### Your task
Go through the data below line by line and report how many lines contain "agent", giving only that figure.

▽

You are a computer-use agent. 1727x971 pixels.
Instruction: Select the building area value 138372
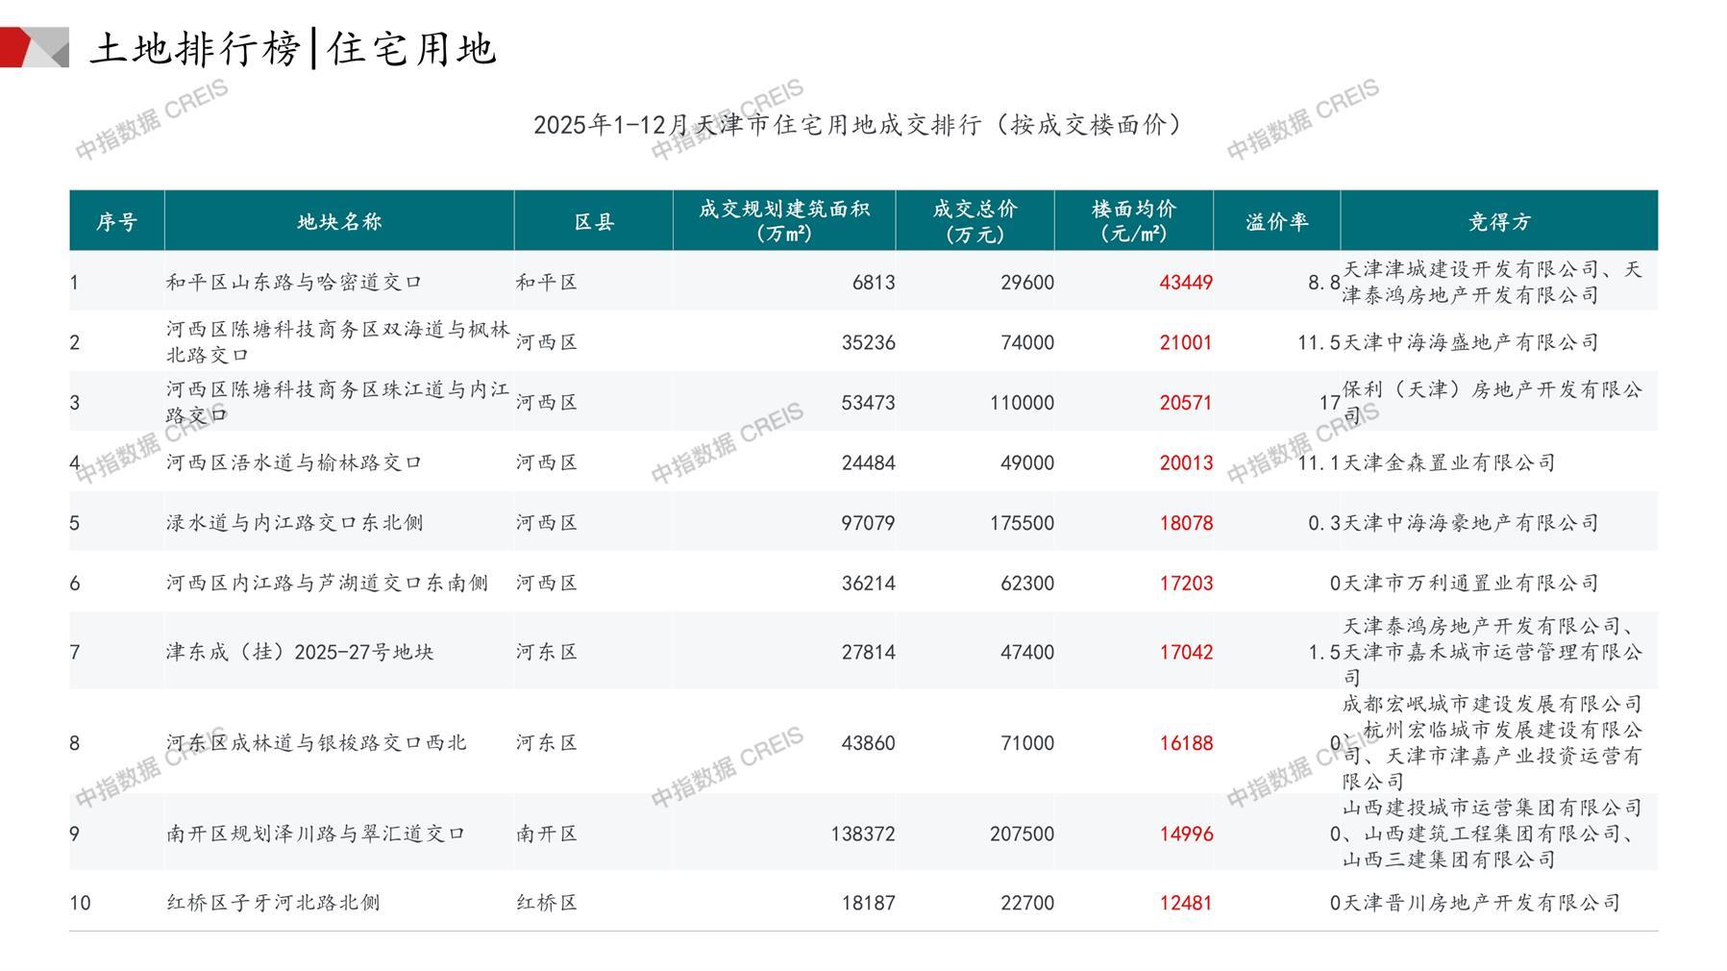[862, 834]
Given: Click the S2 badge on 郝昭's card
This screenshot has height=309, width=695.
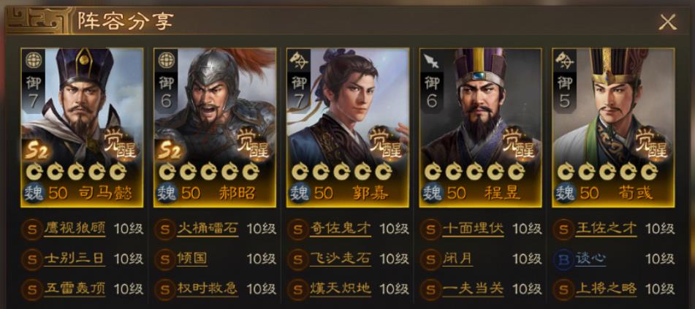Looking at the screenshot, I should click(170, 152).
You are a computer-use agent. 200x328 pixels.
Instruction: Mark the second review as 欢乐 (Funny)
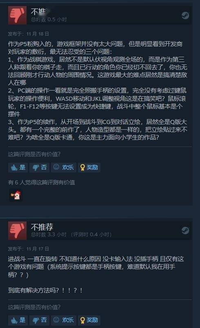click(x=64, y=320)
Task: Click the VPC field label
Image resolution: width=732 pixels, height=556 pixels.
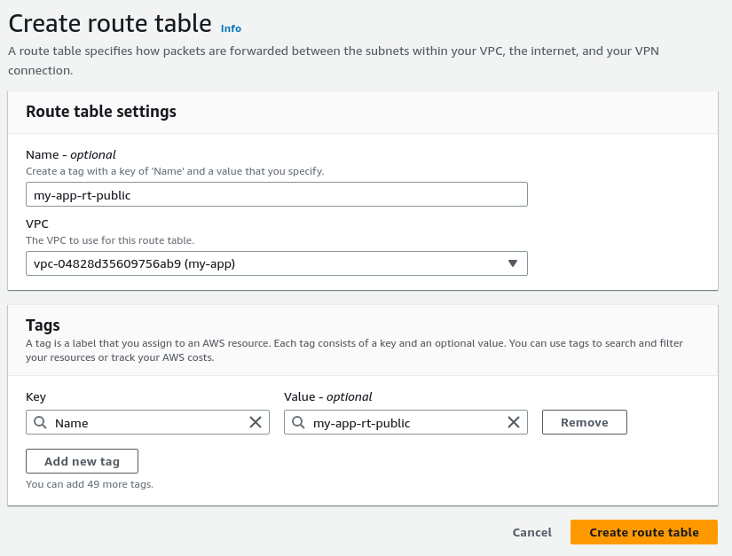Action: (37, 223)
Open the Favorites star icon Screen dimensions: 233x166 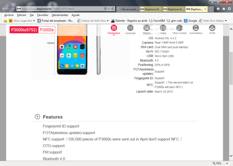coord(224,9)
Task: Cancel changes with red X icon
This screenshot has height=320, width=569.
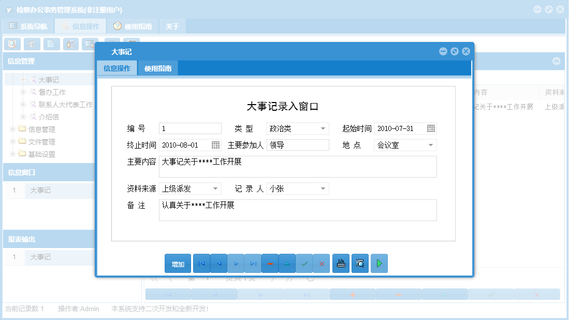Action: click(x=322, y=263)
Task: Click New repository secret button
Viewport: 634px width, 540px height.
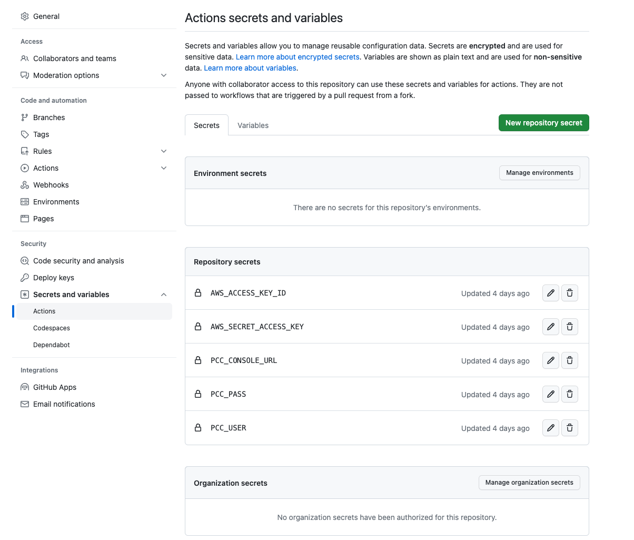Action: click(543, 123)
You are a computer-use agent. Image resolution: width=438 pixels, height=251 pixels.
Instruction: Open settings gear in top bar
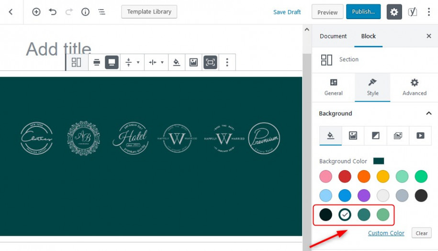[394, 12]
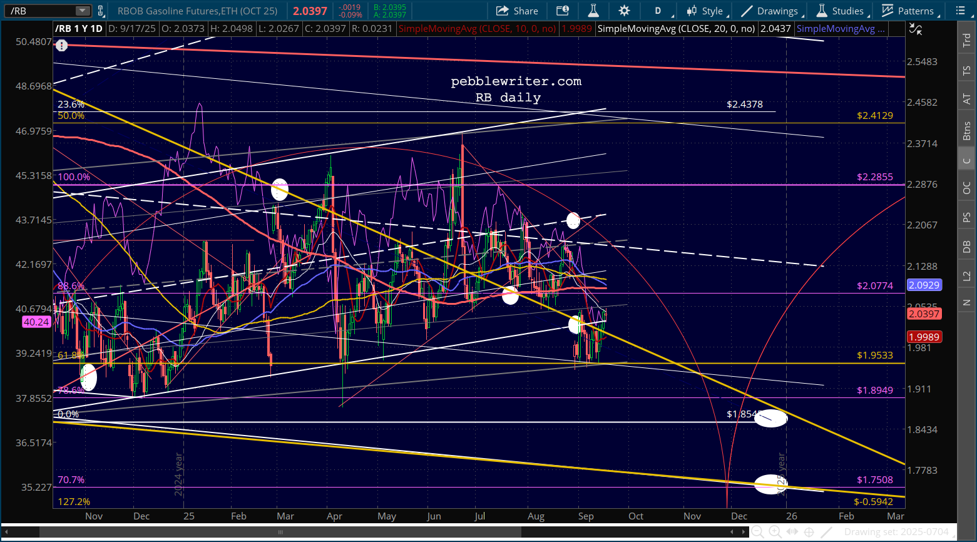Open chart settings gear icon
This screenshot has width=977, height=542.
(x=624, y=11)
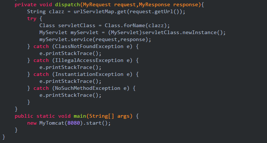Click the public static void keywords
The image size is (267, 143).
43,116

△

### Response to the task
3